Parents seemed to be on the same page as the school administrators in terms of wanting this reintroduction to in-person learning going smoothly. Although the TK to second-grade students returning to campuses across the SCV heard from their teachers Monday about the proper procedures and classroom rules during COVID-19, a fact of life that was not true for them when they were last at school, parents said they had been working with their children for months in preparation of this inevitable return.
“He’s pretty tuned in to what is going on, and he’ll make comments,” said Laurel Gerencer, a Meadows Elementary School mom. “He’s really cognizant of washing his hands.”

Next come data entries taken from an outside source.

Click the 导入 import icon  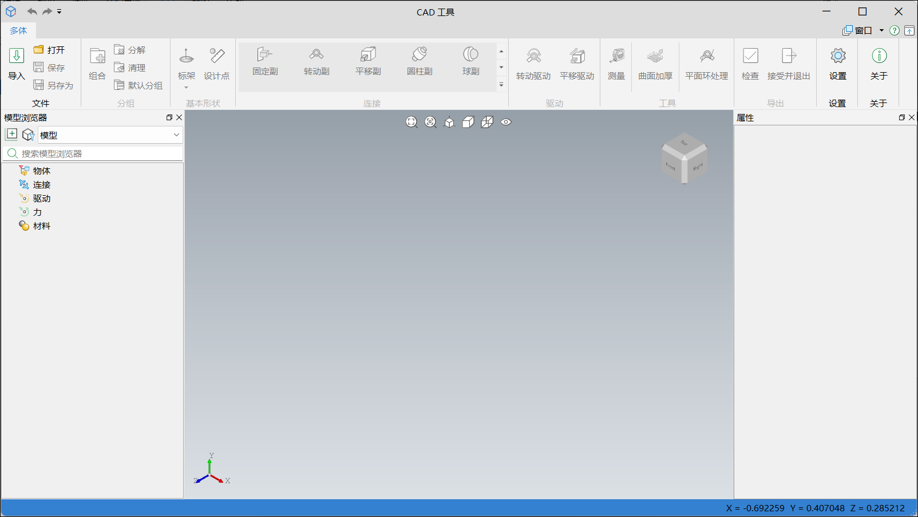[x=17, y=56]

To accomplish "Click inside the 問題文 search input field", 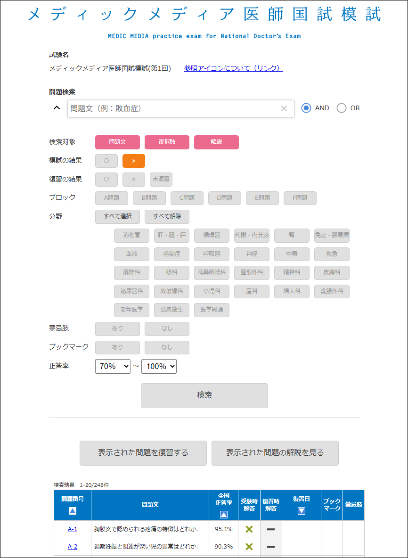I will (174, 108).
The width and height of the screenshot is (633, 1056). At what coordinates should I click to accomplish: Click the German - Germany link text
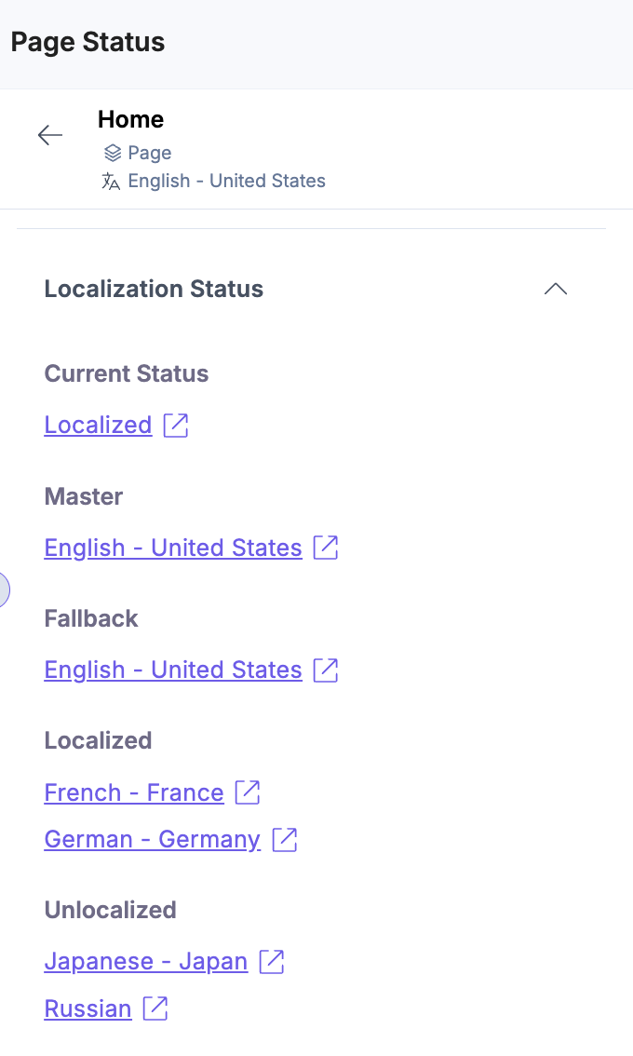pos(152,839)
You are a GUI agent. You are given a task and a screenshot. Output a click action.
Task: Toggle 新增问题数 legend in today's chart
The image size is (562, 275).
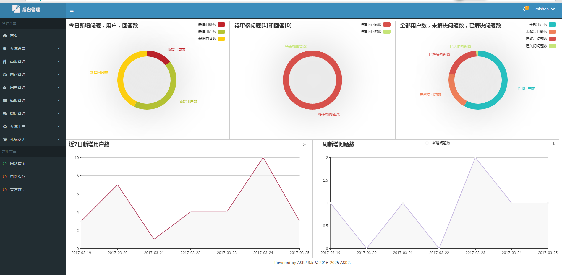(x=221, y=25)
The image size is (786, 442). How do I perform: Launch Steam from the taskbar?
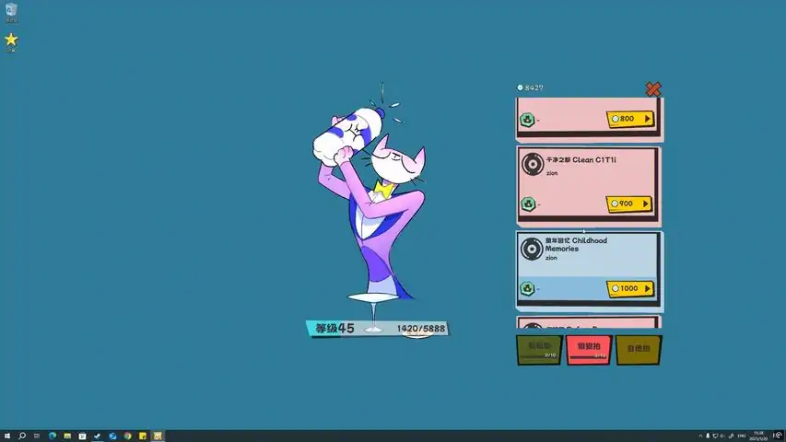click(97, 436)
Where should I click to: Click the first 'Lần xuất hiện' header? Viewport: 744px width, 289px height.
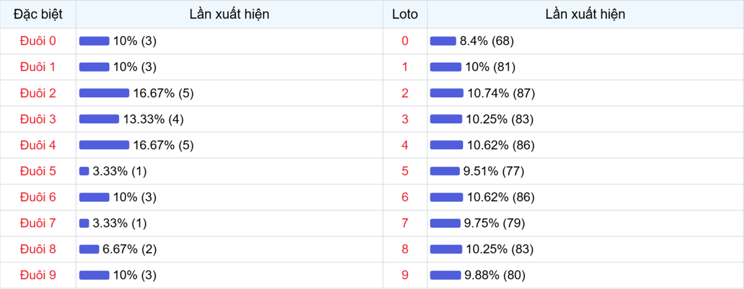pos(229,14)
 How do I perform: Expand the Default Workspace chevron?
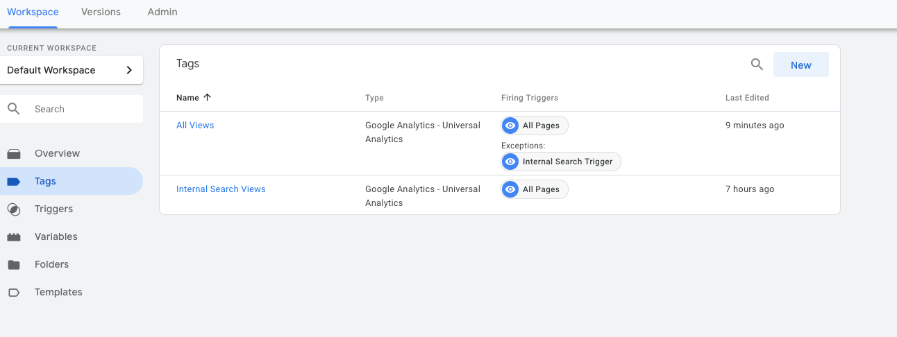coord(129,70)
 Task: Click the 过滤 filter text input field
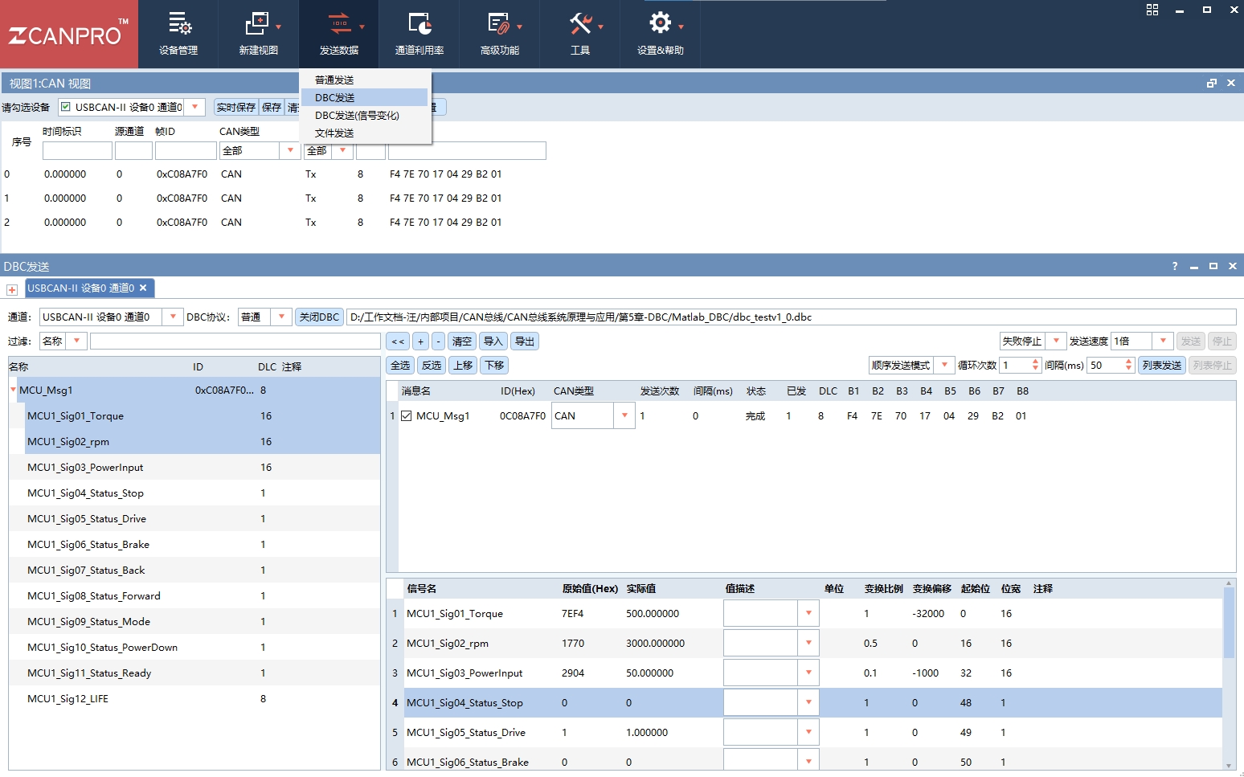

Gerencer, like many parents who spoke with The Signal on Friday, said they respect the dangers involved with the virus, but they made the decision to have their kids return to in-person instruction because of the social-emotional health of their students.
“The excitement was off the charts,” said Judge. “When we went out to pick up the kids, the parents and the kids erupted in cheers. I felt like a queen.”
Marlee Diaz, a mother of three Sulphur Springs Community School students and a pediatric intensive care nurse, said she understood the need for safety, but also had to weigh that against her children’s social development and education, when considering whether to let them return for in-person instruction. “They’ve been waiting for this and they’ve been so excited. One of them just said, ‘I wish the school day was longer today.’”
Of the districts’ performance so far, parents shared high praise Friday, despite delays caused by a new electronic check-in system and a new health-screening process, which impacted dropoff times.
“I mean, it does take a while to get her into school, but it’s been pretty smooth,” said Alex Guiterrez, the parent of a first-grader at Northpark Elementary School.
“They’re taking temperatures at the gate of my daughter’s school when she goes,” said Lauren Parker, an Our Lady of Perpetual Help mom, whose daughter’s class also returned for the first time on Monday. “Everybody that I could see was wearing masks. There were volunteers there with the infrared thermometers; no parents were allowed beyond the gate.”
“They’re actually doing a good job, and I feel comfortable with how they’re doing it,” said Diaz. “They’ve actually been so organized and on top of everything … Honestly, I’m very proud of them (the staff) for how smooth everything is.”
All in all, the teachers and parents both said it has been interesting to watch the youngest generation return to school, because something they may have taken for granted before has become their happiest place.
“They haven’t really had, outside of their own family, any interaction with anyone, so I was kind of interested to see how they would adapt with each other,” said Malette of his transitional kindergarten students. “But it was insane: we were doing recess and they can play on the playground. But they were sitting on the play structure, and they didn’t even play, they were just talking. Talking for 10 minutes.”
“For the whole week, they did this, and they just talked, were goofy, didn’t go down the slide, didn’t go on the swing,” he added. “It was, like, one of the most insane things at 4 or 5 years old.”